Yes, and _that 's_ the problem that's unsolvable. (Or very, very difficult.)
I'm not saying people can't figure out how to use tools like Fit or Cucumber
well; I'm saying that, for a lot of complicated human reasons, they _don 't_.
And I don't think there's anything a tool can do to change that.

The reason is that using Fit (or Cucumber) well requires that you change the
way that you interact with your business-oriented colleagues. _That 's hard._
It's not a technical problem; it's a social problem, and it needs face-to-face
politicking. My experience is that teams that turn to tools _first_ are even
less likely to be able to solve these problems than those that don't. Many of
them don't even understand that the problem exists.

In order for a tool to solve this problem, it would have to force—or strongly
guide—the "proper" workflow _and_ be highly desirable for everyone involved.
Aslak & company are working on [https://cucumber.pro/](https://cucumber.pro/),
which is a valiant attempt; it will be interesting to see if it works out.

------
rurounijones
The only time I have found cucumber testing useful is when I was working in a
"corporate" scenario where we had tedious UAT tests written for humans to run
manually.

I convinced them to use plain-text cucumber syntax files. We had to use
detailed imperative, not declarative, tests with the default steps which all
cucumber gurus hate, and in fact were relegated to a "cucumber-training-
wheels" repo. But in this scenario they were the only option.
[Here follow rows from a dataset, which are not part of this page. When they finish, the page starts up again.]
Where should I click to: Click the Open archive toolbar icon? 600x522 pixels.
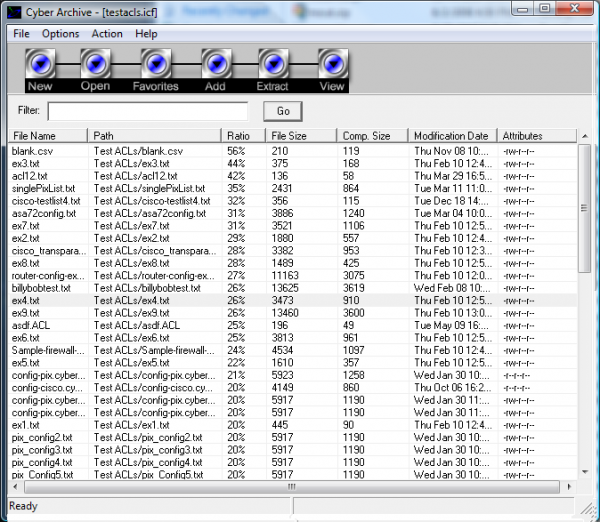click(x=95, y=66)
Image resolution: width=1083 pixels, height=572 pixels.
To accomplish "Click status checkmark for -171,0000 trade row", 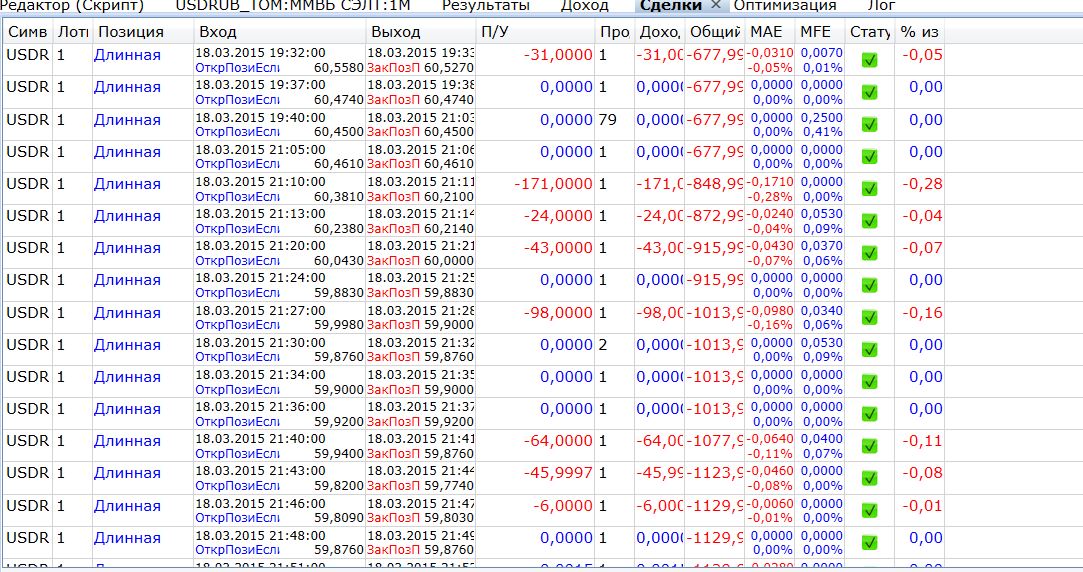I will (x=870, y=189).
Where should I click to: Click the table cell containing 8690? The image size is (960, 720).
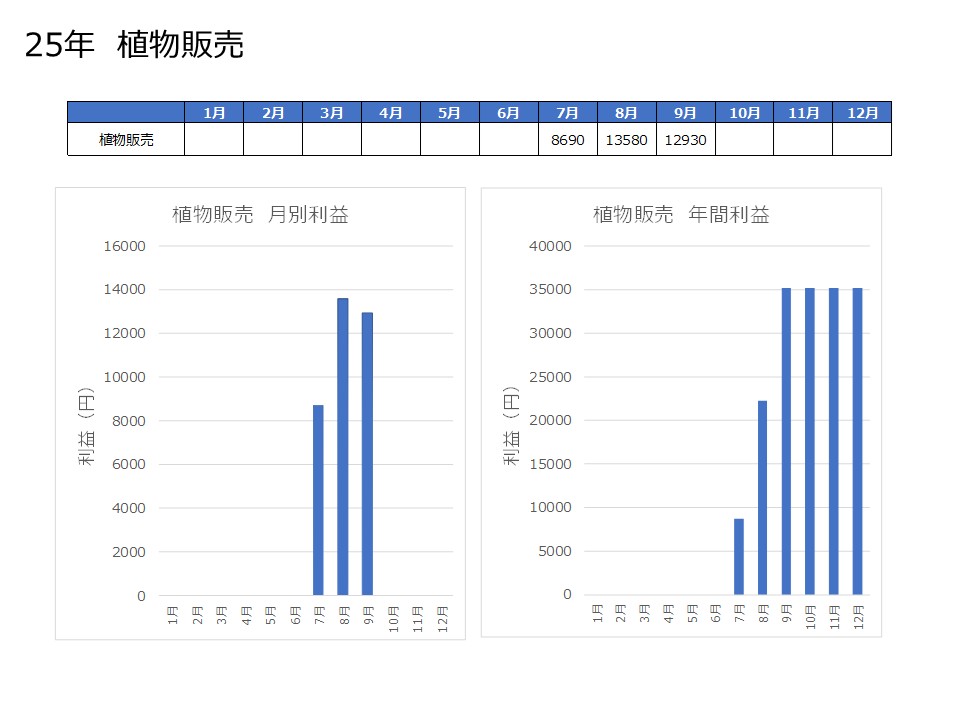coord(567,140)
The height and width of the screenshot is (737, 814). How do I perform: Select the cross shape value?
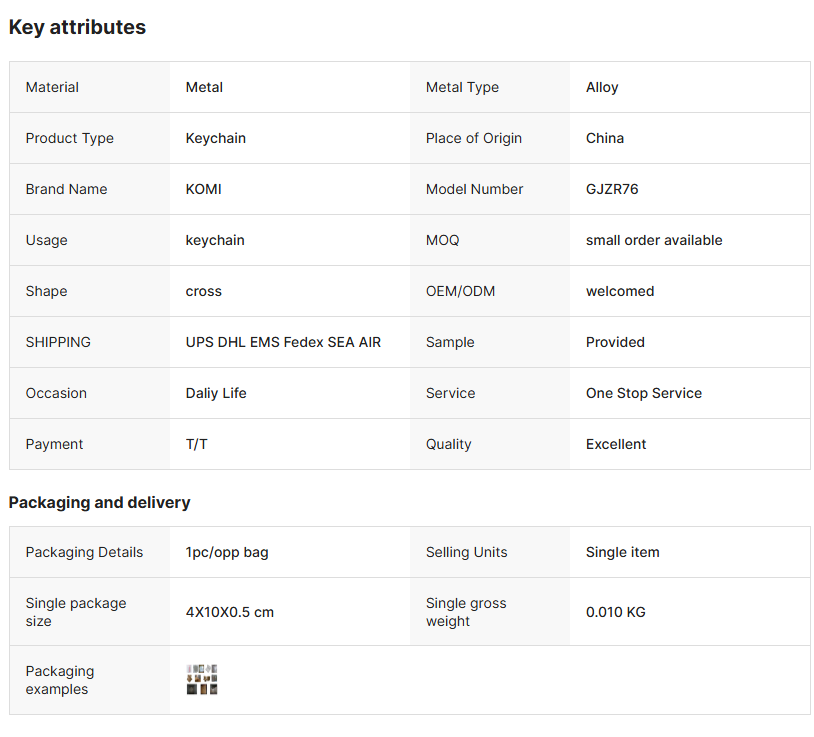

Old school
Enterprise test thinking) then I just automated them myself and made them part
of the CI build.

The result, 100% pass on the first UAT run (minus a few % from UAT testers
reading tests differently to how everyone else had been reading them up to
that point), everyone happy, we look good and client hired contract testers
finishing early and saving money.

Without cucumber we would have been in excel spreadsheet "UAT Test file" hell.

I am not sure I would use them in any other scenario though.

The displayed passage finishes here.